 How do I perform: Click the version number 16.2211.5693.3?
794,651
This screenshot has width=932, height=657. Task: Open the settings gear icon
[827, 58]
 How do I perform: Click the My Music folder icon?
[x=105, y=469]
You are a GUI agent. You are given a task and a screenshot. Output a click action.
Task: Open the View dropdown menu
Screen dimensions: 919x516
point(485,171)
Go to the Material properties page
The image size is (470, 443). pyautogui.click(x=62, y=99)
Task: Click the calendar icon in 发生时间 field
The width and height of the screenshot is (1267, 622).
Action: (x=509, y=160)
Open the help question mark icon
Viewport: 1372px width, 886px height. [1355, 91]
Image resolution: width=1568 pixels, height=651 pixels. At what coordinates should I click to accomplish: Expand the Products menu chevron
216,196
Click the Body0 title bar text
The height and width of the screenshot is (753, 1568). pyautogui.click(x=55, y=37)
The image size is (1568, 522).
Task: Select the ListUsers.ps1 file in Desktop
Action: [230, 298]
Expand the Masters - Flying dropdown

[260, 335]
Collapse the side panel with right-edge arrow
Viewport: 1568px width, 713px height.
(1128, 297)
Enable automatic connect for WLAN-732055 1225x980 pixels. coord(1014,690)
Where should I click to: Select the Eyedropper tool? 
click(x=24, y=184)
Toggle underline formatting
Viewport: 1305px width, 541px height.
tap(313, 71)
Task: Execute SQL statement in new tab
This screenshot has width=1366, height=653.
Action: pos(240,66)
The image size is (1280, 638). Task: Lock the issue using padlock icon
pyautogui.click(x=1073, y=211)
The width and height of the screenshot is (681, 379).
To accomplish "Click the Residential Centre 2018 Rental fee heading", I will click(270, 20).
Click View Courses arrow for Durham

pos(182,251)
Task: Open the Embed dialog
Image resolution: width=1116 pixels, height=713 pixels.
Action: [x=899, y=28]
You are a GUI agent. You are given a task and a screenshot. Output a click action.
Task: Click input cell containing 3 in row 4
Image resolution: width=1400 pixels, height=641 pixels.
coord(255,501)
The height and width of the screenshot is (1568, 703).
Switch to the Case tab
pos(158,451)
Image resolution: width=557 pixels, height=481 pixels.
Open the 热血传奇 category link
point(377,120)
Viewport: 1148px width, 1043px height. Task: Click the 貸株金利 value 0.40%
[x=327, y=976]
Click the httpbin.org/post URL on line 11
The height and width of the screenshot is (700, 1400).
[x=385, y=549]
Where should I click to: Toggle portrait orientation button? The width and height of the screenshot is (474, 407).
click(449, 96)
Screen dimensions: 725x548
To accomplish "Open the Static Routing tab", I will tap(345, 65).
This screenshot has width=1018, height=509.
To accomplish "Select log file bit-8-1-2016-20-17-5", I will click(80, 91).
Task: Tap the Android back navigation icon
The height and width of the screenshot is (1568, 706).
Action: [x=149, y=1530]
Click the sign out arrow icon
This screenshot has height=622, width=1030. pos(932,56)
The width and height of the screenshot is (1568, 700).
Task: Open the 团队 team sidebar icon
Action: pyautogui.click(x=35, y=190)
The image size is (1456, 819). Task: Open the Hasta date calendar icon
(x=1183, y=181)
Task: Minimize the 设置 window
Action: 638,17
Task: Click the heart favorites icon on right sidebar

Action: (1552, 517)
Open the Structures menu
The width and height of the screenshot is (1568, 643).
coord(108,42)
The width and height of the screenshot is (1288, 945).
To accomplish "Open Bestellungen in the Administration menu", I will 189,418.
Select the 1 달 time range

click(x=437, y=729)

☆ ☆ ☆ ☆ ☆ ☆ ☆

- **Task to complete**: Output only an exact transcription of the lines above from the one with "Go to the Material properties page" up to and including the one with "Task: Click input cell containing 3 in row 4".

- **Response to this exercise**:
Go to the Material properties page
The image size is (470, 443). pyautogui.click(x=62, y=99)
Task: Click the calendar icon in 发生时间 field
The width and height of the screenshot is (1267, 622).
Action: (x=509, y=160)
Open the help question mark icon
Viewport: 1372px width, 886px height. [1355, 91]
Image resolution: width=1568 pixels, height=651 pixels. At what coordinates should I click to accomplish: Expand the Products menu chevron
216,196
Click the Body0 title bar text
The height and width of the screenshot is (753, 1568). pyautogui.click(x=55, y=37)
The image size is (1568, 522).
Task: Select the ListUsers.ps1 file in Desktop
Action: [230, 298]
Expand the Masters - Flying dropdown

[260, 335]
Collapse the side panel with right-edge arrow
Viewport: 1568px width, 713px height.
(1128, 297)
Enable automatic connect for WLAN-732055 1225x980 pixels. coord(1014,690)
Where should I click to: Select the Eyedropper tool? 
click(x=24, y=184)
Toggle underline formatting
Viewport: 1305px width, 541px height.
tap(313, 71)
Task: Execute SQL statement in new tab
This screenshot has width=1366, height=653.
Action: pos(240,66)
The image size is (1280, 638). Task: Lock the issue using padlock icon
pyautogui.click(x=1073, y=211)
The width and height of the screenshot is (681, 379).
To accomplish "Click the Residential Centre 2018 Rental fee heading", I will click(270, 20).
Click View Courses arrow for Durham

pos(182,251)
Task: Open the Embed dialog
Image resolution: width=1116 pixels, height=713 pixels.
Action: [x=899, y=28]
You are a GUI agent. You are given a task and a screenshot. Output a click action.
Task: Click input cell containing 3 in row 4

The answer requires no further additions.